SOURCE EXTRACT: Begin
Post: Designing an Exchange
Source: How to Build an Exchange by Jane Street
Overview
Requirements:
- Functional:
- Order book:
- Match buy orders with sell orders for an instrument.
- Support multiple instruments
- Order book:
- Non-functional:
- Scale: 10,000 symbols and 3 million messages per second and a few million live orders.
- Handle by having low latency => higher throughput
- Fairness among all users - for compliance reasons.
- Negative example: if the exchange multiplex market data over TCP by iterating through all the connections and sending the data one by one, users can exploit this by trying to be the first connection in the list.
- Reliability and durability:
- Any action by the exchange could set off a chain of reactions.
- Expect adversarial clients:
- Cannot allow a single adversarial affect other honest clients.
- Game theory involve:
- If client A buy stock at $X and client B sells stock at $X-10, should the stock be sold at $X, $X-10 or $X-5? Could result in either party trying every price point until a match.
- Determinism: allow easy explanation to regulators
- Scale: 10,000 symbols and 3 million messages per second and a few million live orders.
Stock Exchange Design
Components:
- Matching Engine: stores the order data structure in memory and perform the matching algorithms
- Client Ports: accept connection from individual clients and perform transaction
(new order, cancel order) with ME.
- Expose a TCP port for clients to connect
- Performs sanity checking for incoming orders - helps with flow control.
- Note: clients interact with exchange through TCP but inside the exchange they use UDP for IPC.
- Drop Port: for the entity who clears or guarantee the trades. Need information an arbitrary combination
of Client Ports.
- Used for trade reporting
- Market Data:
- Publish a subset of the transactions for clients to have a view of the market
- Cancel Fairy:
- Captures client request to cancel an order some time in the future. When that time in the future comes, the cancel fairy sends the cancel message to the matching engine.
SOURCE EXTRACT: End
DATA BELOW: Begin
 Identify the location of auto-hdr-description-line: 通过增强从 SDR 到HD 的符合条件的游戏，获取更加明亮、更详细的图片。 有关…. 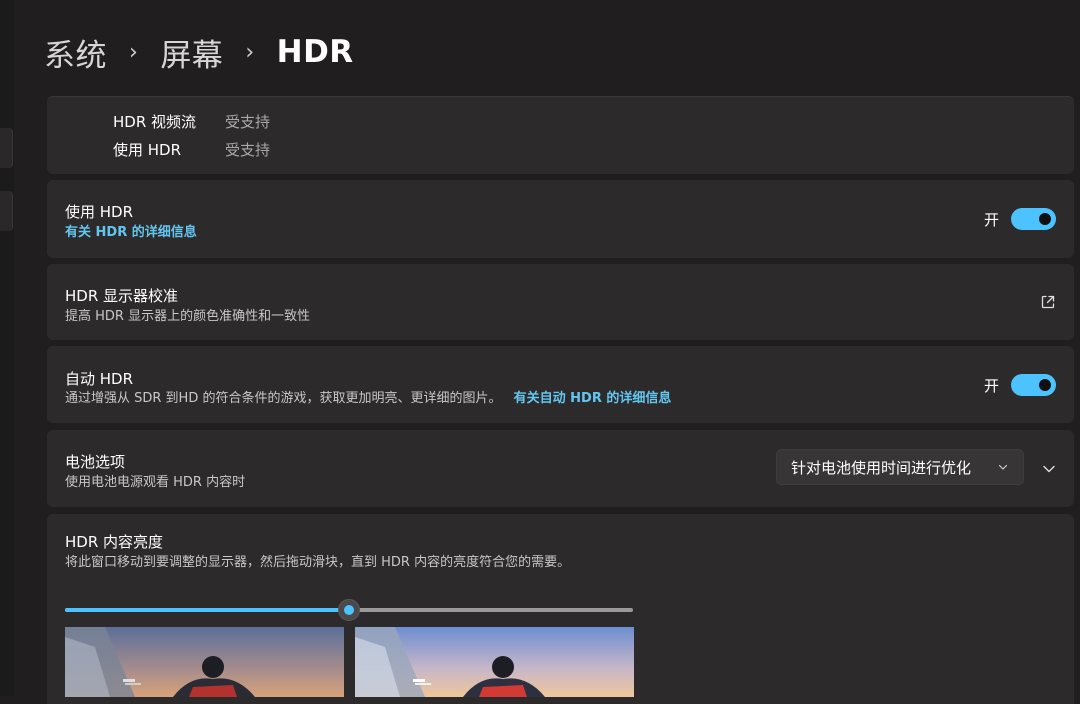
(368, 396).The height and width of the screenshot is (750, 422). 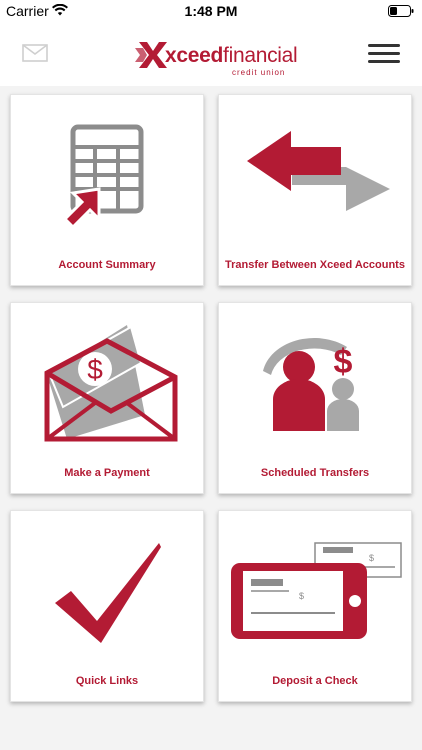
DATA BELOW: End
__YOUR TASKS__
[A] Please extract the passage of the exchange design notes above from "- Handle by" to "other honest clients.".
[B] According to the exchange design notes, why is it a problem for the exchange to send market data over TCP by going through the connections one by one? Answer in one to three sentences.
[C] In the exchange design notes, which protocol does the exchange use internally for IPC?

__RESULTS BY TASK__
[A]
- Handle by having low latency => higher throughput
- Fairness among all users - for compliance reasons.
- Negative example: if the exchange multiplex market data over TCP by iterating through all the connections and sending the data one by one, users can exploit this by trying to be the first connection in the list.
- Reliability and durability:
- Any action by the exchange could set off a chain of reactions.
- Expect adversarial clients:
- Cannot allow a single adversarial affect other honest clients.

[B] Users could exploit it by trying to be the first connection in the list. That would break fairness among users, which the notes require for compliance reasons.

[C] UDP.